Six remaining protesters are occupying the series of offices, with a further 15 waiting outside, in pursuit of three demands: for the VC come out against the proposed pension plan and resume meaningful negotiations, for money from docked staff wages to go towards mental health services, and for greater student representation within the university.
However, they allege that the university's tactics are designed to force them out.
Chris says going to the loo in a bottle is "very far from ideal, but you've just got to do it."
The occupiers use a pulley out of the office window as their system for getting food in, but at one point it was "used for getting empty bottles to piss in," as well as more food and water.
They also used it to "abseil our rubbish down" to the crowd of supporters outside, including the now-full bottles.
So, in summary: management withheld toilet access to the occupation for 21 hours, preferring them to abseil piss-filled bottles down into a busy corridor. The state of this university. @UCUBath #occupyBath #USSstrike
— Ben Ralph (@bennotralph) March 6, 2018
Chris describes the scenario as "quite a surreal experience, and one I didn't expect to happen at university."
Female occupier, Jay, who only gave her first name for fear of retribution from the university, says that having only male security guards in the room for the first stint of the occupation made the toilet situation uncomfortable.
Female security guards replacing the male ones made things a bit less awkward, but Jay says "when it got to the daylight hours it actually wasn't okay any more, as there were staff working in the room."
Jay describes the university's stance as a tactic to get the occupiers to leave. "They said you can go, but you're not allowed back in," she says.

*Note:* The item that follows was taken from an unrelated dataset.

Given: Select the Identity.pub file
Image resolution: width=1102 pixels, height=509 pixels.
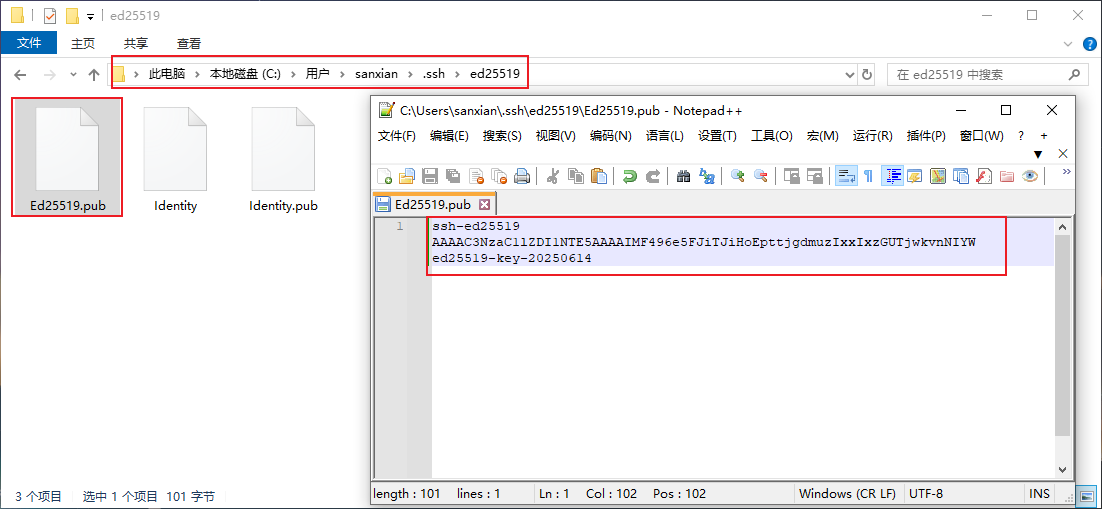Looking at the screenshot, I should [283, 160].
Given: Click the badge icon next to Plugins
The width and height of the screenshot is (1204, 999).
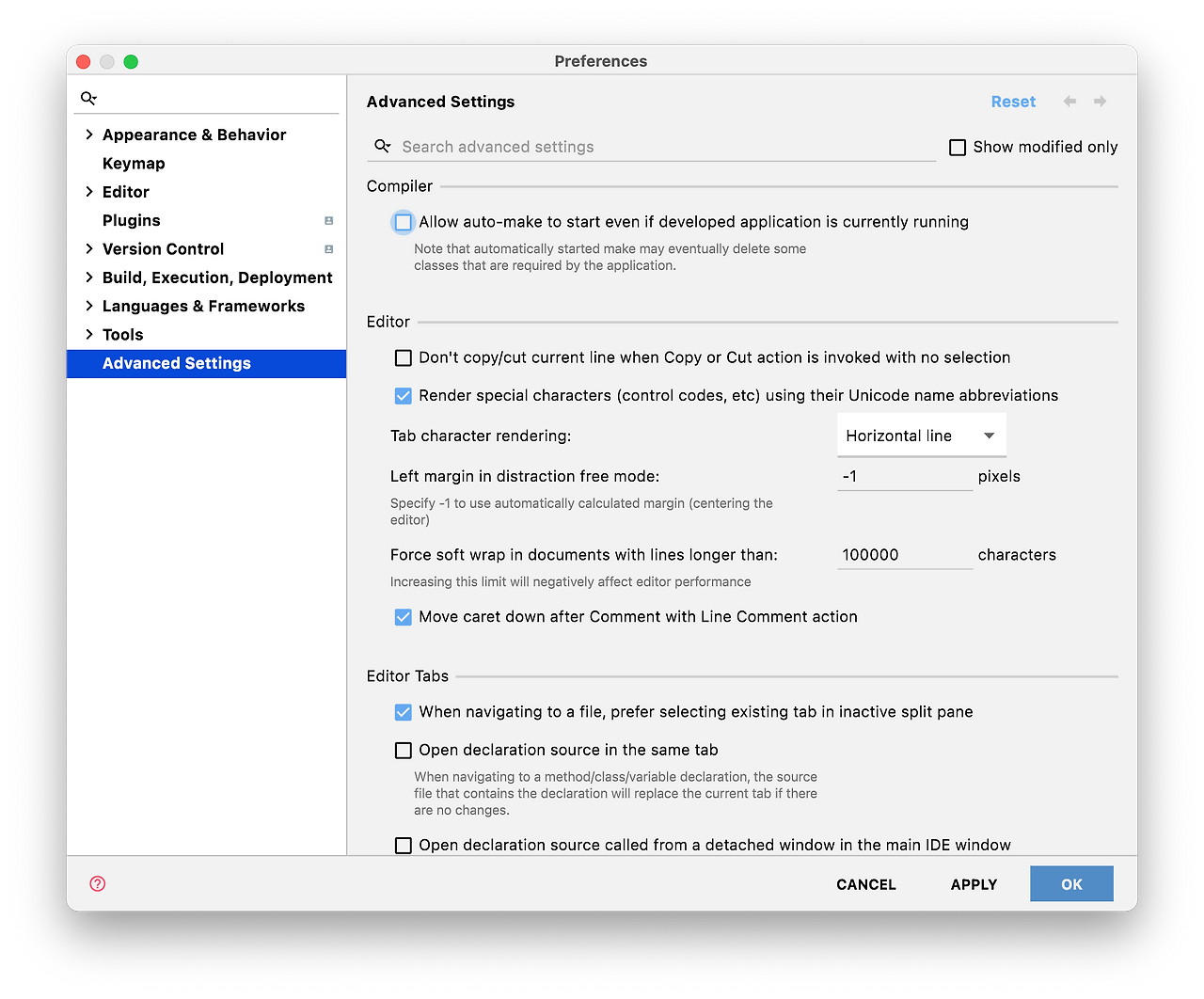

However, as that would defeat the point of the occupation, the protesters resorted to relieving themselves in bottles. "It wasn't particularly easy, especially as we have four females in here," says Jay.
"It wasn't very dignified," she adds.
On top of this, the protesters have been limited to only two or three hours of sleep each. Lights were turned on by security at around 10pm, and windows were opened an hour earlier. Although staff said it was to let the smell out, Chris says he was "very confused."

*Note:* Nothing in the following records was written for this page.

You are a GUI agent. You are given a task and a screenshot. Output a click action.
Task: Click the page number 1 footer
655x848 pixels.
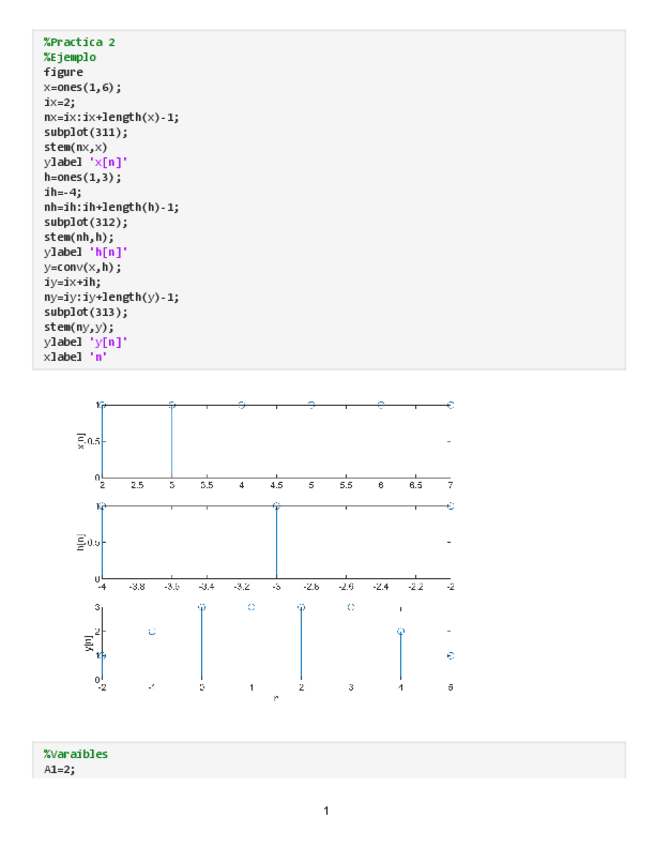[x=326, y=810]
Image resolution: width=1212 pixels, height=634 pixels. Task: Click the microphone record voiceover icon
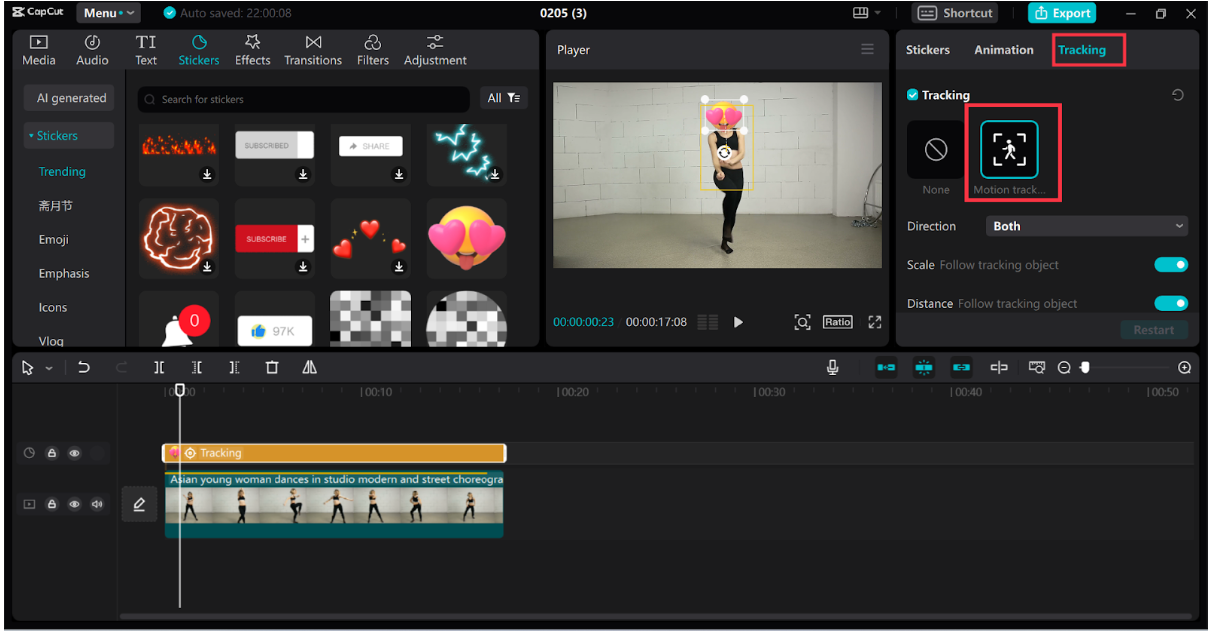[x=833, y=368]
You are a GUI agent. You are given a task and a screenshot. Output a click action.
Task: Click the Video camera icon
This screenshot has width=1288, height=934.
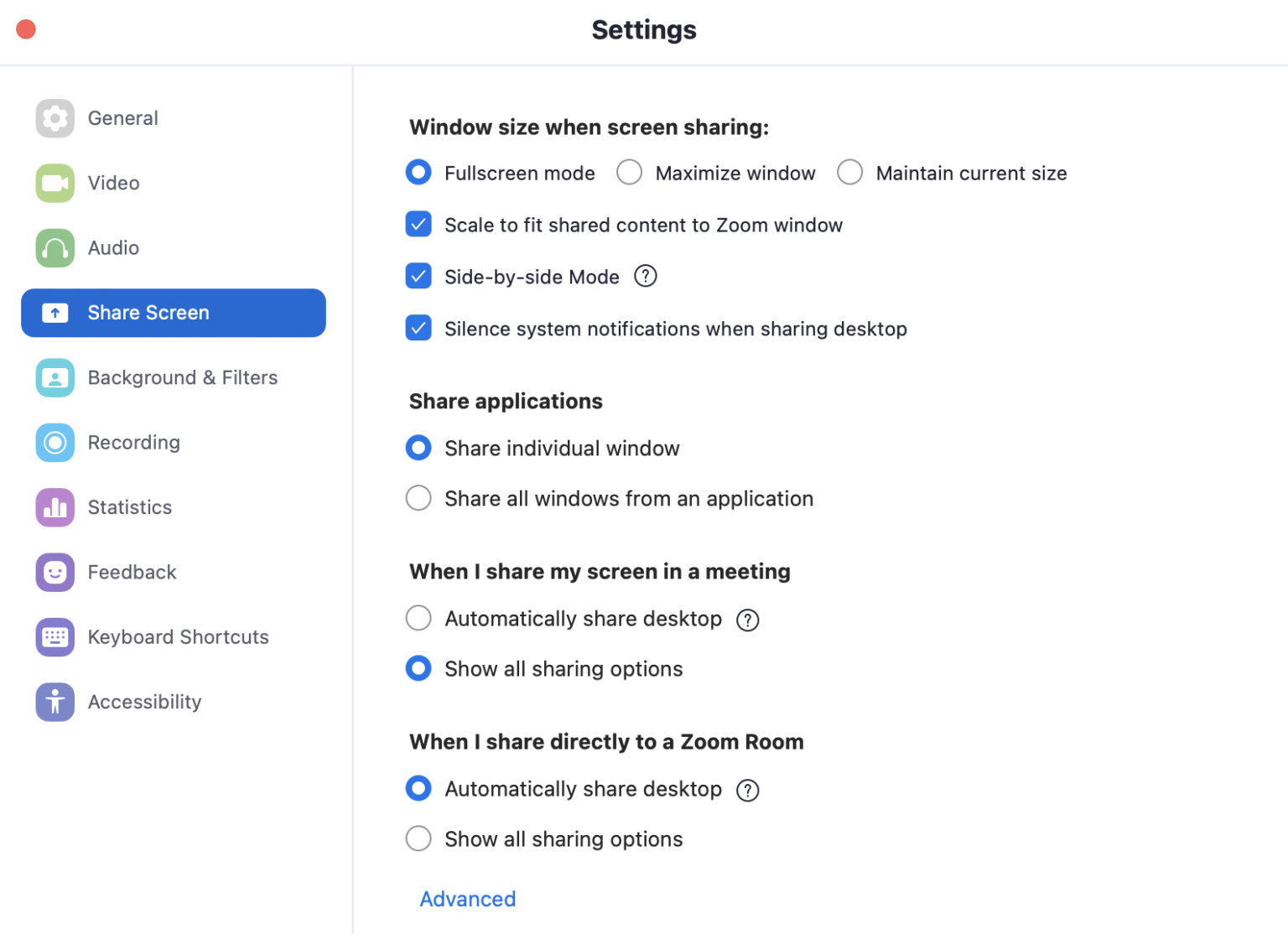[55, 183]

SU Officers have been over to support the students at the occupation of 4W. After talking with the protestors we spoke with the Uni & now students are able to use the toilets and come back in afterwards. The SU is a big advocate for free speech and students’ right to demonstrate.

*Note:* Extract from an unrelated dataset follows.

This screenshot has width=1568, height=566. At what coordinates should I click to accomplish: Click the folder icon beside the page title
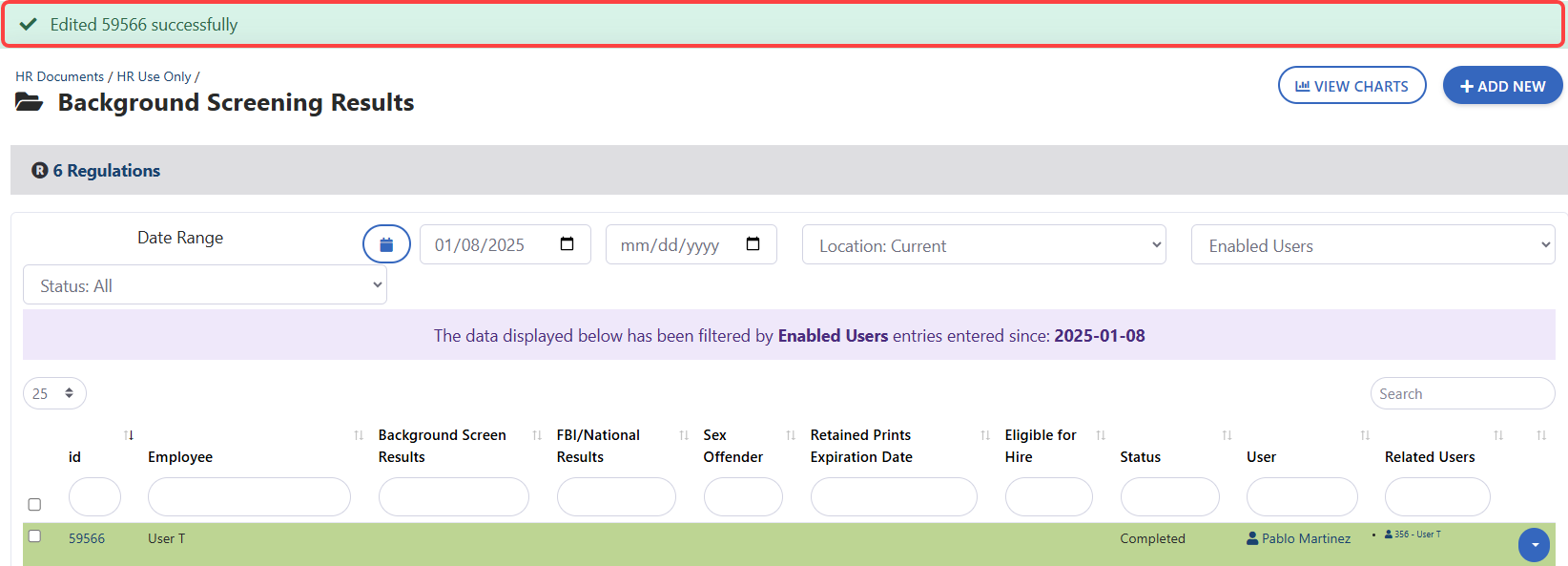pyautogui.click(x=30, y=102)
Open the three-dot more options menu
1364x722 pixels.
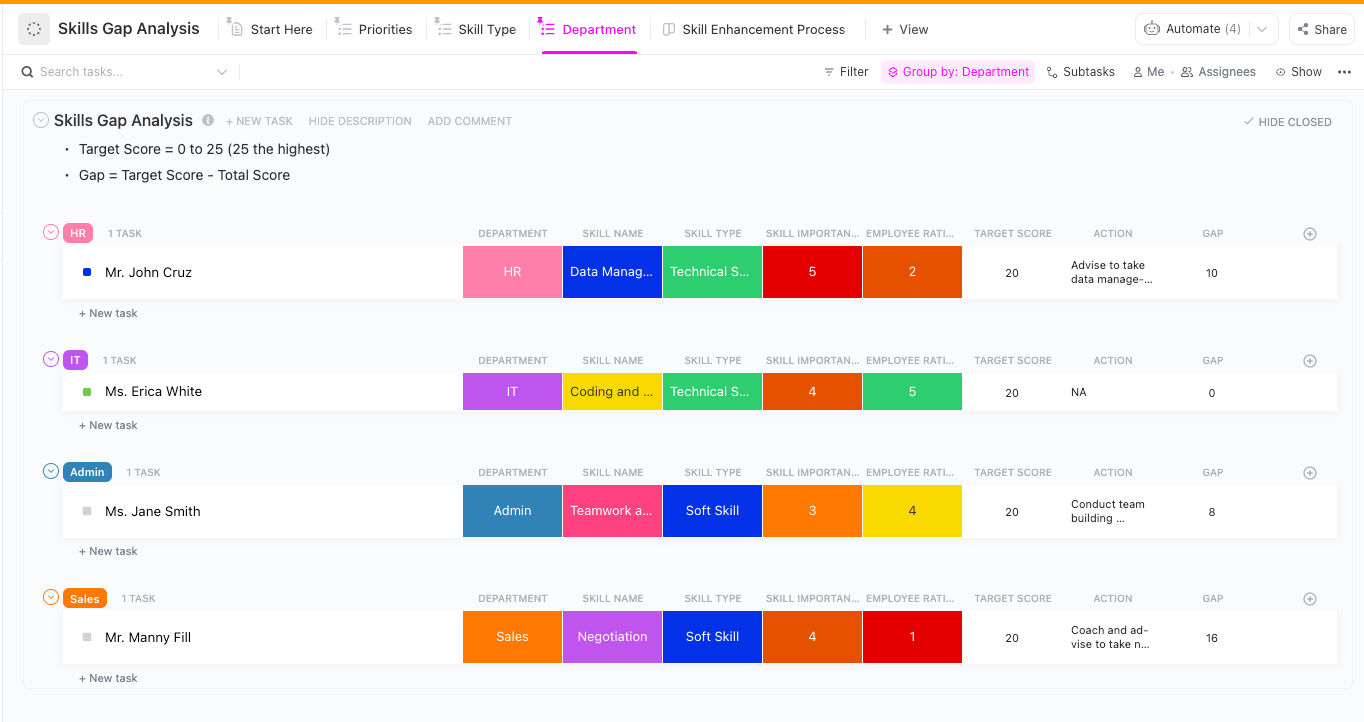pyautogui.click(x=1344, y=72)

— The SU Bath (@thesubath) March 6, 2018
Then, from 5am, as cleaners entered the building, there was "very loud chart music" playing on speakers.
With their lack of sleep, the tired occupiers are wanting others to come and replace them.
Large crowds have gathered outside the building in support, and the occupiers are determined to carry on for as long as possible, hosting teach-outs and speeches.
— Ollie Brenman (@OllieBrenman) March 6, 2018
A spokesperson for the University of Bath said:
“A group of around 10 students gathered in one of our buildings at around 13.30 on 5 March 2018 to express support for staff who are taking part in industrial action called by the UCU over plans to reform the USS pension scheme.
"We understand this is part of a nationally co-ordinated demonstration with similar actions taking place at universities across the country. We fully respect the right of both students and staff to make their voices heard.
“The University of Bath is supportive of the meaningful negotiations taking place between Universities UK (UUK) and the University and College Union (UCU) through the industrial conciliation service ACAS. We have also met with the UCU locally.”
Update: The occupying students have negotiated for the sit-in to continue indefinitely
In a statement, the occupiers told The Tab: "Occupying students negotiated with security and senior management so that the occupation could continue under much improved conditions in the Vice-Chancellor's suite.
"We have managed to secure open access for six students at any one time to occupy.
"The sit-in will continue indefinitely until student demands are met."